**Given entries**
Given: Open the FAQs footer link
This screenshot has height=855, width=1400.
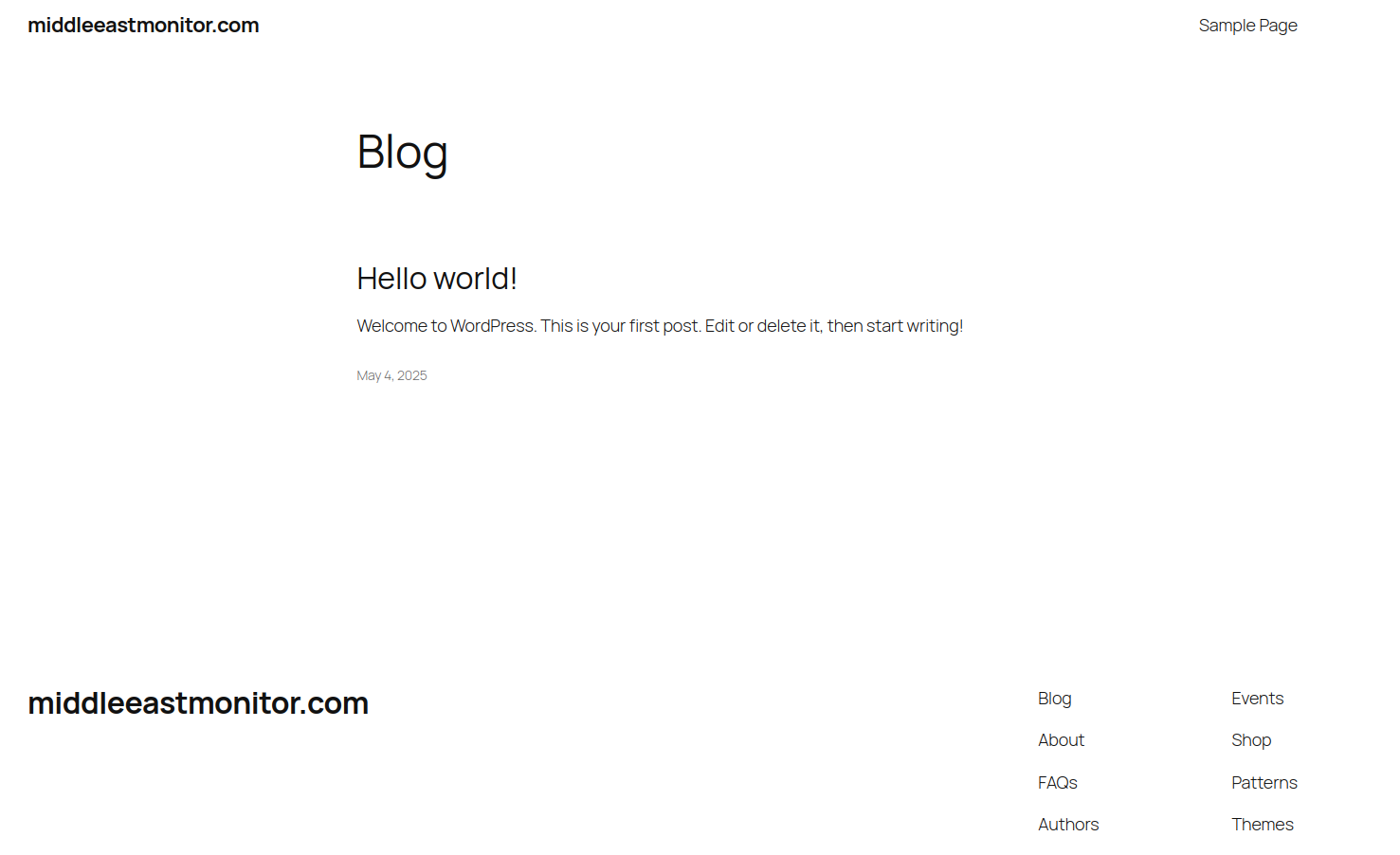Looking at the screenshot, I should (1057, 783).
--
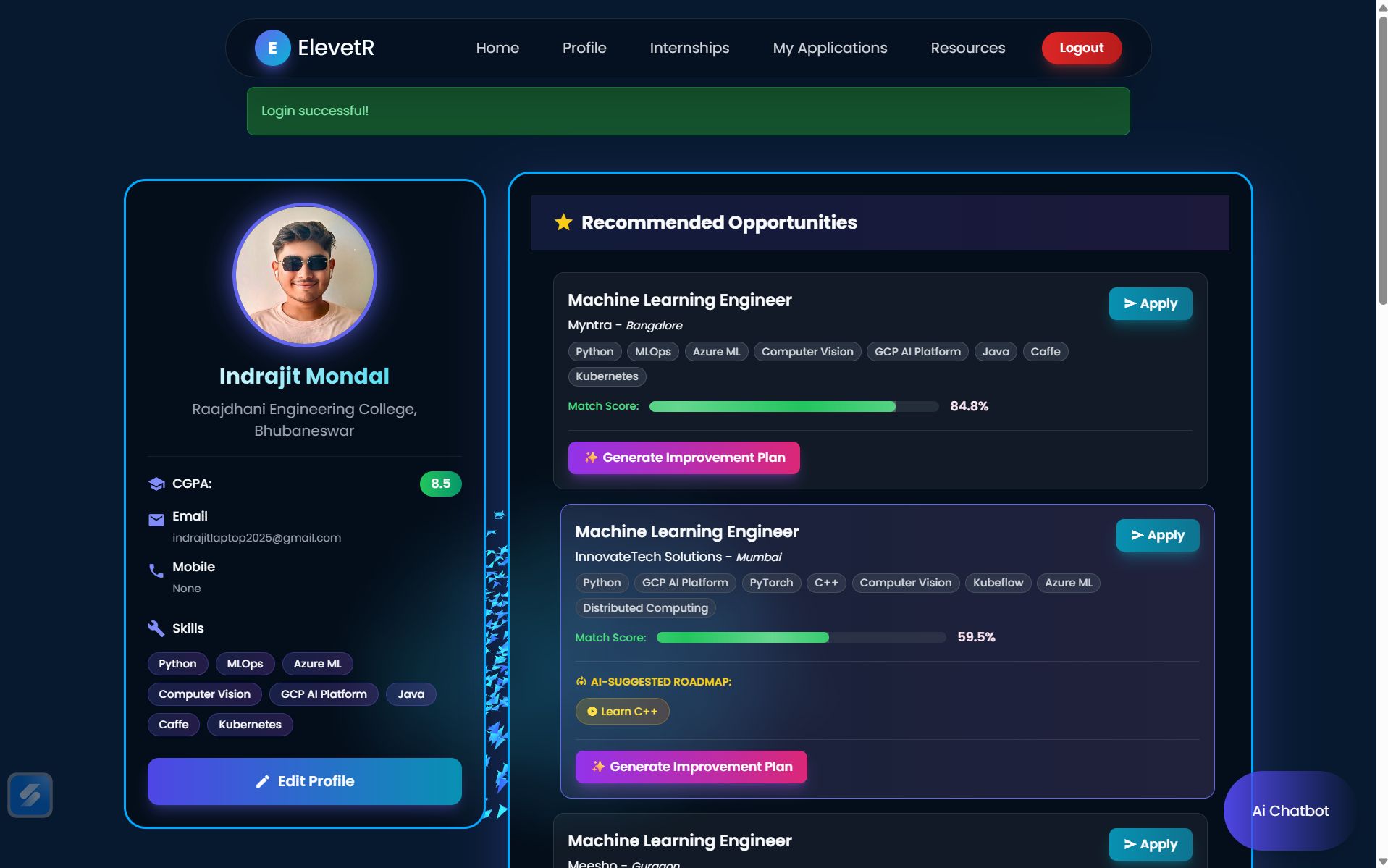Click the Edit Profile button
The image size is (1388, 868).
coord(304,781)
---
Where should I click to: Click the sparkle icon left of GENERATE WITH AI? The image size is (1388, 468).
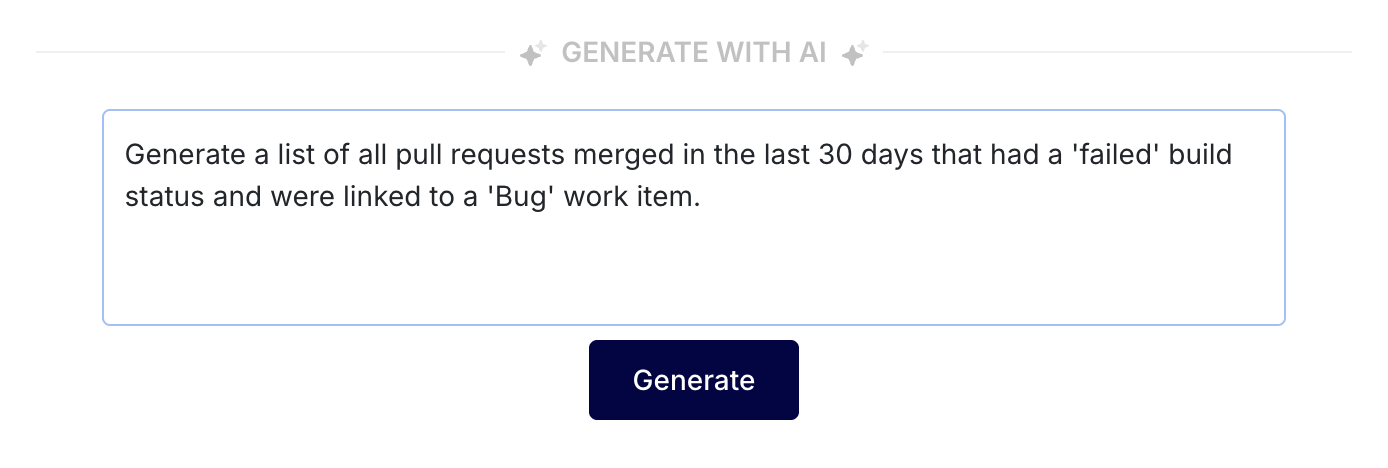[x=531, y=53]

**Task prompt**
In the records above, rewrite the lines running from the one containing "Where should I" through the one containing "[x=531, y=53]", inclusive, replacing "sparkle icon" with "star icon" and leaving all else unchanged. Omit the pictures from the response.

**The result**
Where should I click to: Click the star icon left of GENERATE WITH AI? The image size is (1388, 468).
[x=531, y=53]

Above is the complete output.